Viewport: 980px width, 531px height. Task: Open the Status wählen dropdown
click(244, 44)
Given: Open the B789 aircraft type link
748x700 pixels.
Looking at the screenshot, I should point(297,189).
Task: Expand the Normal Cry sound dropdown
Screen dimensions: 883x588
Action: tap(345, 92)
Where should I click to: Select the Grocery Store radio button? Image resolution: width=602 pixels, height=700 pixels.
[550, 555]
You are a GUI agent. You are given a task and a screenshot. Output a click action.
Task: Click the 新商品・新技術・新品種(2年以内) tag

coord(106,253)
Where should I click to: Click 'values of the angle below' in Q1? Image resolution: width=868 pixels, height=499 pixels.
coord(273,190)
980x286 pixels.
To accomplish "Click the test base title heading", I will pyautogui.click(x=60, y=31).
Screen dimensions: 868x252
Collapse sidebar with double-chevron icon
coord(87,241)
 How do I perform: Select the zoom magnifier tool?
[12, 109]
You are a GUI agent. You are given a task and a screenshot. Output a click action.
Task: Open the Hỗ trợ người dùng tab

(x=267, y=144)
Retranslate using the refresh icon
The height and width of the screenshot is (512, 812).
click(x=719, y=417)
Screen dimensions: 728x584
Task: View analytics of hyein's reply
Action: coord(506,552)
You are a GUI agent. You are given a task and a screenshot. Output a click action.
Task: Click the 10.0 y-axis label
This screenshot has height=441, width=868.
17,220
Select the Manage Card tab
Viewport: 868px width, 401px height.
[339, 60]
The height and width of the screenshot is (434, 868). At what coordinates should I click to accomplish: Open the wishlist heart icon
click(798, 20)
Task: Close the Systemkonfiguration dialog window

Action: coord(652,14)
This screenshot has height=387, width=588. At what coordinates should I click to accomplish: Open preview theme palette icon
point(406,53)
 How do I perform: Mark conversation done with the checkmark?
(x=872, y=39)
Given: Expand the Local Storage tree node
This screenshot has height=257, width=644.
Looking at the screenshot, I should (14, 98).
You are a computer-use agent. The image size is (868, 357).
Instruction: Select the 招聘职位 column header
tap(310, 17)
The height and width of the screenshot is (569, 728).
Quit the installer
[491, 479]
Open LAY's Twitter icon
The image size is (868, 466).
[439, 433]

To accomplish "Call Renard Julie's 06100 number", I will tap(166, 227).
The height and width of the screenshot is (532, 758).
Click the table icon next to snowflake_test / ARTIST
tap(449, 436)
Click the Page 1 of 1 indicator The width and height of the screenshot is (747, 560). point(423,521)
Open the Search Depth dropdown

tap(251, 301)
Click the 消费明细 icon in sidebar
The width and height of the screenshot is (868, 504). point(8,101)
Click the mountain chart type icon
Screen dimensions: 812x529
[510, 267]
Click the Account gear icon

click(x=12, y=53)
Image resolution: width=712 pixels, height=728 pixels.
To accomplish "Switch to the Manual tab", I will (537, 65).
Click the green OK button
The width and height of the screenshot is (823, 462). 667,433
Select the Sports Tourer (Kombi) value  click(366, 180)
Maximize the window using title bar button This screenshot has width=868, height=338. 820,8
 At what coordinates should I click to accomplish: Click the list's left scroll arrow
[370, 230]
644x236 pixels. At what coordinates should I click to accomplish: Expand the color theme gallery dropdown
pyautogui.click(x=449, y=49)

*What the task requires:* All entries must be repeated verbatim.

*Result of this task:*
Viewport: 980px width, 531px height. Task: Open the Status wählen dropdown
click(244, 44)
Given: Open the B789 aircraft type link
748x700 pixels.
Looking at the screenshot, I should point(297,189).
Task: Expand the Normal Cry sound dropdown
Screen dimensions: 883x588
Action: tap(345, 92)
Where should I click to: Select the Grocery Store radio button? Image resolution: width=602 pixels, height=700 pixels.
[550, 555]
You are a GUI agent. You are given a task and a screenshot. Output a click action.
Task: Click the 新商品・新技術・新品種(2年以内) tag

coord(106,253)
Where should I click to: Click 'values of the angle below' in Q1? Image resolution: width=868 pixels, height=499 pixels.
coord(273,190)
980x286 pixels.
To accomplish "Click the test base title heading", I will pyautogui.click(x=60, y=31).
Screen dimensions: 868x252
Collapse sidebar with double-chevron icon
coord(87,241)
 How do I perform: Select the zoom magnifier tool?
[12, 109]
You are a GUI agent. You are given a task and a screenshot. Output a click action.
Task: Open the Hỗ trợ người dùng tab

(x=267, y=144)
Retranslate using the refresh icon
The height and width of the screenshot is (512, 812).
click(x=719, y=417)
Screen dimensions: 728x584
Task: View analytics of hyein's reply
Action: coord(506,552)
You are a GUI agent. You are given a task and a screenshot. Output a click action.
Task: Click the 10.0 y-axis label
This screenshot has height=441, width=868.
17,220
Select the Manage Card tab
Viewport: 868px width, 401px height.
[339, 60]
The height and width of the screenshot is (434, 868). At what coordinates should I click to accomplish: Open the wishlist heart icon
click(798, 20)
Task: Close the Systemkonfiguration dialog window

Action: coord(652,14)
This screenshot has height=387, width=588. At what coordinates should I click to accomplish: Open preview theme palette icon
point(406,53)
 How do I perform: Mark conversation done with the checkmark?
(x=872, y=39)
Given: Expand the Local Storage tree node
This screenshot has height=257, width=644.
Looking at the screenshot, I should (14, 98).
You are a computer-use agent. The image size is (868, 357).
Instruction: Select the 招聘职位 column header
tap(310, 17)
The height and width of the screenshot is (569, 728).
Quit the installer
[491, 479]
Open LAY's Twitter icon
The image size is (868, 466).
[439, 433]

To accomplish "Call Renard Julie's 06100 number", I will tap(166, 227).
The height and width of the screenshot is (532, 758).
Click the table icon next to snowflake_test / ARTIST
tap(449, 436)
Click the Page 1 of 1 indicator The width and height of the screenshot is (747, 560). point(423,521)
Open the Search Depth dropdown

tap(251, 301)
Click the 消费明细 icon in sidebar
The width and height of the screenshot is (868, 504). point(8,101)
Click the mountain chart type icon
Screen dimensions: 812x529
[510, 267]
Click the Account gear icon

click(x=12, y=53)
Image resolution: width=712 pixels, height=728 pixels.
To accomplish "Switch to the Manual tab", I will (537, 65).
Click the green OK button
The width and height of the screenshot is (823, 462). 667,433
Select the Sports Tourer (Kombi) value  click(366, 180)
Maximize the window using title bar button This screenshot has width=868, height=338. 820,8
 At what coordinates should I click to accomplish: Click the list's left scroll arrow
[370, 230]
644x236 pixels. At what coordinates should I click to accomplish: Expand the color theme gallery dropdown
pyautogui.click(x=449, y=49)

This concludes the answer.